***** Raw data *****

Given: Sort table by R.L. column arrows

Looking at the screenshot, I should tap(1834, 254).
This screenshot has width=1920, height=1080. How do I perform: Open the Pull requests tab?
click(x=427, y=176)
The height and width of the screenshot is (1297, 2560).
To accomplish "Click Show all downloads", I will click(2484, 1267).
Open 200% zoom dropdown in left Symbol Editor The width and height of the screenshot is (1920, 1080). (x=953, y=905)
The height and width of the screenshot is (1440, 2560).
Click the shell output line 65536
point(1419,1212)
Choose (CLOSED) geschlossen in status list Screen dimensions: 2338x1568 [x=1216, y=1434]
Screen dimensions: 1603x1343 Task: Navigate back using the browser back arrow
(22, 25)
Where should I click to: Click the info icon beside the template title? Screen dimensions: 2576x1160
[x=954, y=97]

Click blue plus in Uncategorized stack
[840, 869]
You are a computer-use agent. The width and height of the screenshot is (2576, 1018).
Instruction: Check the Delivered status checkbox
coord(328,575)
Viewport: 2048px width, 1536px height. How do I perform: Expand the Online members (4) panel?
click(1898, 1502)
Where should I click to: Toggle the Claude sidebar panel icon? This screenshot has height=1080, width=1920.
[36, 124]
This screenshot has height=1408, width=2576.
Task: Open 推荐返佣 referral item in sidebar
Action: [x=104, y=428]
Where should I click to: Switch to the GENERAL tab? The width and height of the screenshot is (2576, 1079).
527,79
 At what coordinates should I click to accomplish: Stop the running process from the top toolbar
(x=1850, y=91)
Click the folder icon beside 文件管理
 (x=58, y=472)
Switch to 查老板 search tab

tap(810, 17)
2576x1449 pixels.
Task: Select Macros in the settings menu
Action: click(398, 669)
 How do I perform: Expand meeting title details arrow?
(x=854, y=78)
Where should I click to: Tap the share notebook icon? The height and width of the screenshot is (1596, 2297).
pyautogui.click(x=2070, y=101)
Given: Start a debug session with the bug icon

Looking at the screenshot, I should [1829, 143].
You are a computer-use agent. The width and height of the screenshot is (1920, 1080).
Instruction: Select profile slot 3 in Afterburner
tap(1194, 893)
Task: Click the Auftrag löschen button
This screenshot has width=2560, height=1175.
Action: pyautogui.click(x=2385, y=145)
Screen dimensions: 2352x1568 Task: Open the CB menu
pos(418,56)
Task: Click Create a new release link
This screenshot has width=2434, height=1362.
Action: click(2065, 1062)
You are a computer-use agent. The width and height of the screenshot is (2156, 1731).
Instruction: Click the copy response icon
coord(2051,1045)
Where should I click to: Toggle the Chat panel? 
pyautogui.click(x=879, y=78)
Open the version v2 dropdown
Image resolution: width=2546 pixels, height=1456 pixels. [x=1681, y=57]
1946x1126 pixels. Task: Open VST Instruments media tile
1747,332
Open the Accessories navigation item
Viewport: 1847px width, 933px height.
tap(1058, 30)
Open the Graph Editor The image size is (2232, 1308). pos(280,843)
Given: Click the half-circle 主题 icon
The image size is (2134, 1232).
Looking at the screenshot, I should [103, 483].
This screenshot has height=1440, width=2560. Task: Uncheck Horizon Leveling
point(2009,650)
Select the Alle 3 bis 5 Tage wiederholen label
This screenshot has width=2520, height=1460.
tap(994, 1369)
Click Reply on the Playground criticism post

*****

### Description of the task
Your task is to repeat each line of the material exactly.

### Exercise answer
Given: Sort table by R.L. column arrows

Looking at the screenshot, I should tap(1834, 254).
This screenshot has width=1920, height=1080. How do I perform: Open the Pull requests tab?
click(x=427, y=176)
The height and width of the screenshot is (1297, 2560).
To accomplish "Click Show all downloads", I will click(2484, 1267).
Open 200% zoom dropdown in left Symbol Editor The width and height of the screenshot is (1920, 1080). (x=953, y=905)
The height and width of the screenshot is (1440, 2560).
Click the shell output line 65536
point(1419,1212)
Choose (CLOSED) geschlossen in status list Screen dimensions: 2338x1568 [x=1216, y=1434]
Screen dimensions: 1603x1343 Task: Navigate back using the browser back arrow
(22, 25)
Where should I click to: Click the info icon beside the template title? Screen dimensions: 2576x1160
[x=954, y=97]

Click blue plus in Uncategorized stack
[840, 869]
You are a computer-use agent. The width and height of the screenshot is (2576, 1018).
Instruction: Check the Delivered status checkbox
coord(328,575)
Viewport: 2048px width, 1536px height. How do I perform: Expand the Online members (4) panel?
click(1898, 1502)
Where should I click to: Toggle the Claude sidebar panel icon? This screenshot has height=1080, width=1920.
[36, 124]
This screenshot has height=1408, width=2576.
Task: Open 推荐返佣 referral item in sidebar
Action: [x=104, y=428]
Where should I click to: Switch to the GENERAL tab? The width and height of the screenshot is (2576, 1079).
527,79
 At what coordinates should I click to accomplish: Stop the running process from the top toolbar
(x=1850, y=91)
Click the folder icon beside 文件管理
 (x=58, y=472)
Switch to 查老板 search tab

tap(810, 17)
2576x1449 pixels.
Task: Select Macros in the settings menu
Action: click(398, 669)
 How do I perform: Expand meeting title details arrow?
(x=854, y=78)
Where should I click to: Tap the share notebook icon? The height and width of the screenshot is (1596, 2297).
pyautogui.click(x=2070, y=101)
Given: Start a debug session with the bug icon

Looking at the screenshot, I should [1829, 143].
You are a computer-use agent. The width and height of the screenshot is (1920, 1080).
Instruction: Select profile slot 3 in Afterburner
tap(1194, 893)
Task: Click the Auftrag löschen button
This screenshot has width=2560, height=1175.
Action: pyautogui.click(x=2385, y=145)
Screen dimensions: 2352x1568 Task: Open the CB menu
pos(418,56)
Task: Click Create a new release link
This screenshot has width=2434, height=1362.
Action: click(2065, 1062)
You are a computer-use agent. The width and height of the screenshot is (2156, 1731).
Instruction: Click the copy response icon
coord(2051,1045)
Where should I click to: Toggle the Chat panel? 
pyautogui.click(x=879, y=78)
Open the version v2 dropdown
Image resolution: width=2546 pixels, height=1456 pixels. [x=1681, y=57]
1946x1126 pixels. Task: Open VST Instruments media tile
1747,332
Open the Accessories navigation item
Viewport: 1847px width, 933px height.
tap(1058, 30)
Open the Graph Editor The image size is (2232, 1308). pos(280,843)
Given: Click the half-circle 主题 icon
The image size is (2134, 1232).
Looking at the screenshot, I should [103, 483].
This screenshot has height=1440, width=2560. Task: Uncheck Horizon Leveling
point(2009,650)
Select the Alle 3 bis 5 Tage wiederholen label
This screenshot has width=2520, height=1460.
tap(994, 1369)
Click Reply on the Playground criticism post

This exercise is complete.